## PROBLEM DESCRIPTION
The reply should return the data in full, exactly as written.
──────── LISTED RECORDS
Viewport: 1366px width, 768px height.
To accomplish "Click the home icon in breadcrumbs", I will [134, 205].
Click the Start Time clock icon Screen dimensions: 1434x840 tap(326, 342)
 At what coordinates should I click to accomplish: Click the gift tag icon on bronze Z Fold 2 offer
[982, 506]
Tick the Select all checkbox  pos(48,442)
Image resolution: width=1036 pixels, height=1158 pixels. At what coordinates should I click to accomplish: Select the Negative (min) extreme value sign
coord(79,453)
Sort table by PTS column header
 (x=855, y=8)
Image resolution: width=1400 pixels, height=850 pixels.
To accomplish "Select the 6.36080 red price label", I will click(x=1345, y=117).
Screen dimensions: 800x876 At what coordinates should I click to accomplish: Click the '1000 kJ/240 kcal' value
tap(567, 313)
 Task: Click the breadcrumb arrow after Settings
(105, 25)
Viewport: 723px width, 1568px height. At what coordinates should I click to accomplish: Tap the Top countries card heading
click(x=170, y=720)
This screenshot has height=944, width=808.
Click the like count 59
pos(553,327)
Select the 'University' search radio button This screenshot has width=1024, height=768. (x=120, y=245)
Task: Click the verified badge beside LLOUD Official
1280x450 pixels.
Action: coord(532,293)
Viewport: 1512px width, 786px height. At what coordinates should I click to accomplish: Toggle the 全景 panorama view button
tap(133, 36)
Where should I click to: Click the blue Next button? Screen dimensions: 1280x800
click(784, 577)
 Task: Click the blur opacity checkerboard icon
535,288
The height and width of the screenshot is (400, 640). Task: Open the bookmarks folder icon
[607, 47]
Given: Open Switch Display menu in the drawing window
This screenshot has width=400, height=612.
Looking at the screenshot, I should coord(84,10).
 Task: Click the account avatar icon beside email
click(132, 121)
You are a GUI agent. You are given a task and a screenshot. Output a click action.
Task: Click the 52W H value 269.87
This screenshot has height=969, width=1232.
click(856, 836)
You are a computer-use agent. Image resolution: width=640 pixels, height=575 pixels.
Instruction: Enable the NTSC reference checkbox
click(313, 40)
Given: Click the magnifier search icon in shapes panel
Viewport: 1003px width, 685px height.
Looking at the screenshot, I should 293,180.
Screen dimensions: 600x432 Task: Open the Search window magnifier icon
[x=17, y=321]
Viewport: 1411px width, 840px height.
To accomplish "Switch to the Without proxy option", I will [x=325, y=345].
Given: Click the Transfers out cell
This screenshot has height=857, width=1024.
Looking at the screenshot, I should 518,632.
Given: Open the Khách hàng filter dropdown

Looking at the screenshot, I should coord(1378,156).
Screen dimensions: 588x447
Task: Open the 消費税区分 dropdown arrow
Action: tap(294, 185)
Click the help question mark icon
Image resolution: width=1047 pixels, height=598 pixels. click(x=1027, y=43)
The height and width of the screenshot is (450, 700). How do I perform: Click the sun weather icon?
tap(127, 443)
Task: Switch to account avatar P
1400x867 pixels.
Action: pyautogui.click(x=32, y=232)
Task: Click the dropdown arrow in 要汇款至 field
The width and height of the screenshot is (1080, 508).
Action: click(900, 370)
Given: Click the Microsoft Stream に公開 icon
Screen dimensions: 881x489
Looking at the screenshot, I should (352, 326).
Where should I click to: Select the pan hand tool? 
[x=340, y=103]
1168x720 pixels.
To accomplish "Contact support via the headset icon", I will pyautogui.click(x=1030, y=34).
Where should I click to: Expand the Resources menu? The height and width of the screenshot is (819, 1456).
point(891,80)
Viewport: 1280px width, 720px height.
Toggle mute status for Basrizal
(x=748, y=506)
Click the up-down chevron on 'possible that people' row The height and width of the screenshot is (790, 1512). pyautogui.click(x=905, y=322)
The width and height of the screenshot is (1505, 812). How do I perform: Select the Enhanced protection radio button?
────────────────
## RESULT OF THIS EXERCISE
Viewport: 1366px width, 768px height.
To accomplish "Click the home icon in breadcrumbs", I will [134, 205].
Click the Start Time clock icon Screen dimensions: 1434x840 tap(326, 342)
 At what coordinates should I click to accomplish: Click the gift tag icon on bronze Z Fold 2 offer
[982, 506]
Tick the Select all checkbox  pos(48,442)
Image resolution: width=1036 pixels, height=1158 pixels. At what coordinates should I click to accomplish: Select the Negative (min) extreme value sign
coord(79,453)
Sort table by PTS column header
 (x=855, y=8)
Image resolution: width=1400 pixels, height=850 pixels.
To accomplish "Select the 6.36080 red price label", I will click(x=1345, y=117).
Screen dimensions: 800x876 At what coordinates should I click to accomplish: Click the '1000 kJ/240 kcal' value
tap(567, 313)
 Task: Click the breadcrumb arrow after Settings
(105, 25)
Viewport: 723px width, 1568px height. At what coordinates should I click to accomplish: Tap the Top countries card heading
click(x=170, y=720)
This screenshot has height=944, width=808.
Click the like count 59
pos(553,327)
Select the 'University' search radio button This screenshot has width=1024, height=768. (x=120, y=245)
Task: Click the verified badge beside LLOUD Official
1280x450 pixels.
Action: coord(532,293)
Viewport: 1512px width, 786px height. At what coordinates should I click to accomplish: Toggle the 全景 panorama view button
tap(133, 36)
Where should I click to: Click the blue Next button? Screen dimensions: 1280x800
click(784, 577)
 Task: Click the blur opacity checkerboard icon
535,288
The height and width of the screenshot is (400, 640). Task: Open the bookmarks folder icon
[607, 47]
Given: Open Switch Display menu in the drawing window
This screenshot has width=400, height=612.
Looking at the screenshot, I should coord(84,10).
 Task: Click the account avatar icon beside email
click(132, 121)
You are a GUI agent. You are given a task and a screenshot. Output a click action.
Task: Click the 52W H value 269.87
This screenshot has height=969, width=1232.
click(856, 836)
You are a computer-use agent. Image resolution: width=640 pixels, height=575 pixels.
Instruction: Enable the NTSC reference checkbox
click(313, 40)
Given: Click the magnifier search icon in shapes panel
Viewport: 1003px width, 685px height.
Looking at the screenshot, I should 293,180.
Screen dimensions: 600x432 Task: Open the Search window magnifier icon
[x=17, y=321]
Viewport: 1411px width, 840px height.
To accomplish "Switch to the Without proxy option", I will [x=325, y=345].
Given: Click the Transfers out cell
This screenshot has height=857, width=1024.
Looking at the screenshot, I should 518,632.
Given: Open the Khách hàng filter dropdown

Looking at the screenshot, I should coord(1378,156).
Screen dimensions: 588x447
Task: Open the 消費税区分 dropdown arrow
Action: tap(294, 185)
Click the help question mark icon
Image resolution: width=1047 pixels, height=598 pixels. click(x=1027, y=43)
The height and width of the screenshot is (450, 700). How do I perform: Click the sun weather icon?
tap(127, 443)
Task: Switch to account avatar P
1400x867 pixels.
Action: pyautogui.click(x=32, y=232)
Task: Click the dropdown arrow in 要汇款至 field
The width and height of the screenshot is (1080, 508).
Action: click(900, 370)
Given: Click the Microsoft Stream に公開 icon
Screen dimensions: 881x489
Looking at the screenshot, I should (352, 326).
Where should I click to: Select the pan hand tool? 
[x=340, y=103]
1168x720 pixels.
To accomplish "Contact support via the headset icon", I will pyautogui.click(x=1030, y=34).
Where should I click to: Expand the Resources menu? The height and width of the screenshot is (819, 1456).
point(891,80)
Viewport: 1280px width, 720px height.
Toggle mute status for Basrizal
(x=748, y=506)
Click the up-down chevron on 'possible that people' row The height and width of the screenshot is (790, 1512). pyautogui.click(x=905, y=322)
The width and height of the screenshot is (1505, 812). How do I perform: Select the Enhanced protection radio button?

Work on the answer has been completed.